Por: Gabriel Fuks
Con voz asertórica, ojos flamígeros y asumiendo un rol de fiscal dueño de la suma de la ética, hemos visto en los últimos días parasitar por los costados del complejo debate acerca del Memorando de Entendimiento entre la Argentina e Irán, entre otros, al rabino Sergio Bergman, actual legislador de la Ciudad Autónoma de Buenos Aires, lugar al que llegó no por casualidad sino gracias a un compromiso con el macrismo de tal calibre que lo llevó a encabezar la lista del PRO.
Repartiendo invectivas, epítetos sonantes, acusaciones de traición, cartas y notas, intentó encontrar un lugar en el que su dedo en ristre lo convirtiera en uno de los dadores de virtudes o vergüenzas. Quizás entrevió la oportunidad de remontar su mediocre desempeño como legislador, más dedicado a sesiones de terapia grupal con su grupo de amigos en las dependencias de la Legislatura, disfrazadas de meditación, que al sinnúmero de problemas reales de los ciudadanos de nuestra ciudad.

(DATOS ALMACENADOS)
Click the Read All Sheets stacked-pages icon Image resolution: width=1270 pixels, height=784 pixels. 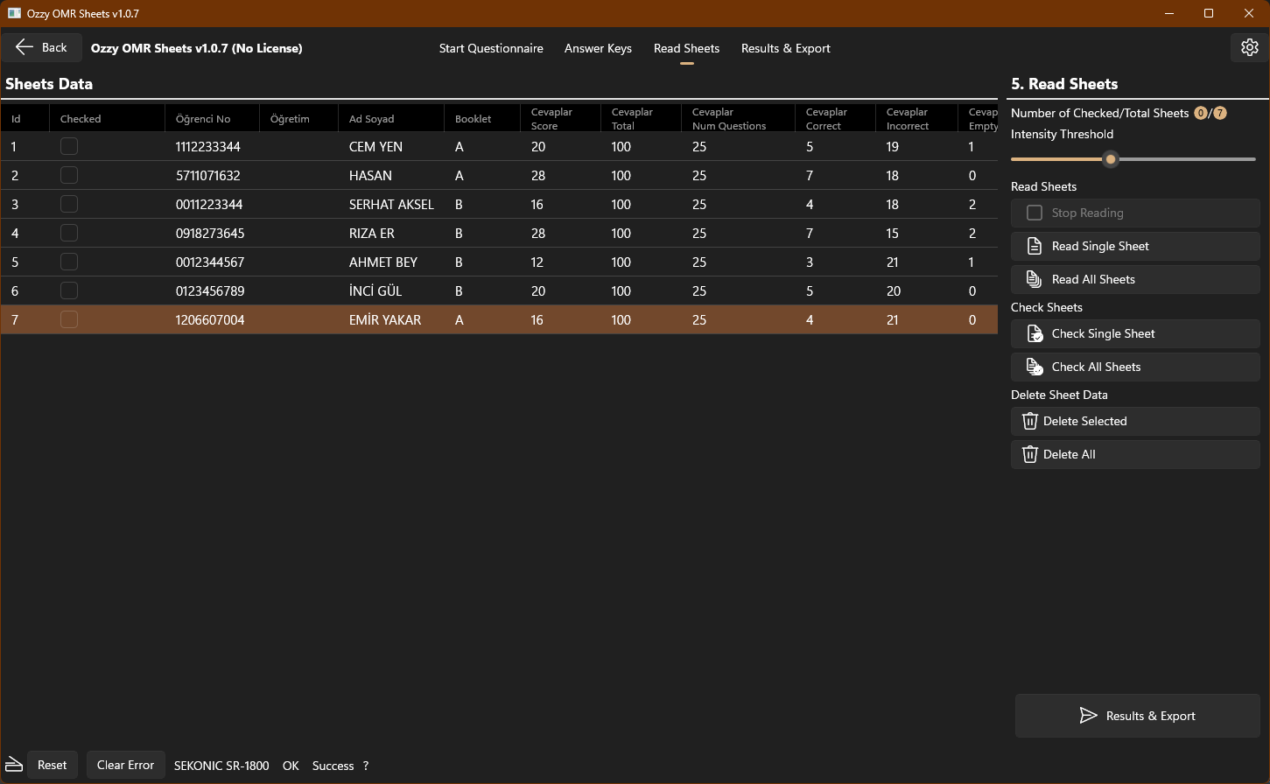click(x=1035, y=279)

--

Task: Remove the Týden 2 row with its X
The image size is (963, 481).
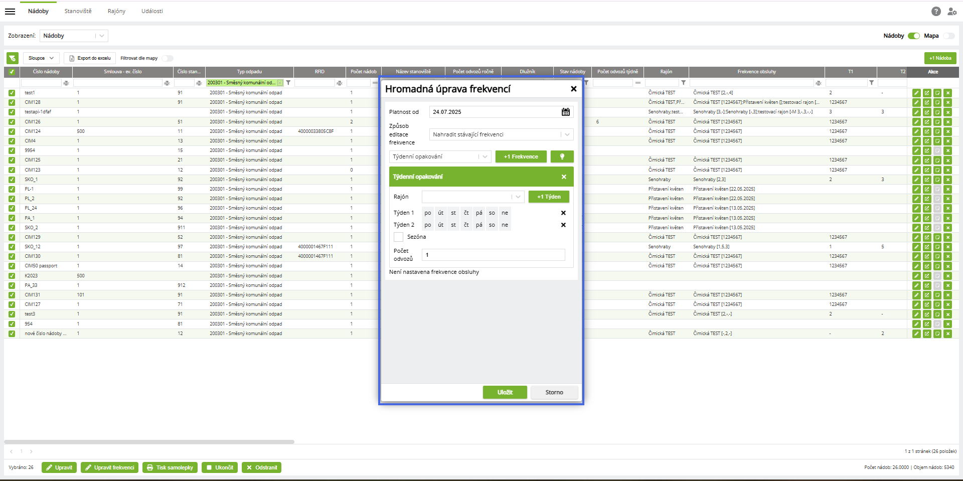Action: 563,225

(SOLICITUD DE TRABAJO 1) Según el documento fuente, ¿qué lista encabezó Sergio Bergman?
(SOLICITUD DE TRABAJO 2) Indique si cada una de las siguientes afirmaciones concuerda con el documento fuente y cite las palabras exactas que lo deciden: (a) Sergio Bergman es legislador de la Ciudad Autónoma de Buenos Aires. (b) El Memorando de Entendimiento mencionado es entre la Argentina y Chile. (c) Bergman llegó a su cargo por casualidad.
(SOLICITUD DE TRABAJO 3) Transcriba el documento fuente desde "Repartiendo invectivas, epítetos" hasta "de nuestra ciudad.", incluido este último.

(ÁREA DE RESPUESTA 1) La lista del PRO.

(ÁREA DE RESPUESTA 2)
(a) Sí: "actual legislador de la Ciudad Autónoma de Buenos Aires".
(b) No: "el Memorando de Entendimiento entre la Argentina e Irán".
(c) No: "no por casualidad sino gracias a un compromiso con el macrismo".

(ÁREA DE RESPUESTA 3)
Repartiendo invectivas, epítetos sonantes, acusaciones de traición, cartas y notas, intentó encontrar un lugar en el que su dedo en ristre lo convirtiera en uno de los dadores de virtudes o vergüenzas. Quizás entrevió la oportunidad de remontar su mediocre desempeño como legislador, más dedicado a sesiones de terapia grupal con su grupo de amigos en las dependencias de la Legislatura, disfrazadas de meditación, que al sinnúmero de problemas reales de los ciudadanos de nuestra ciudad.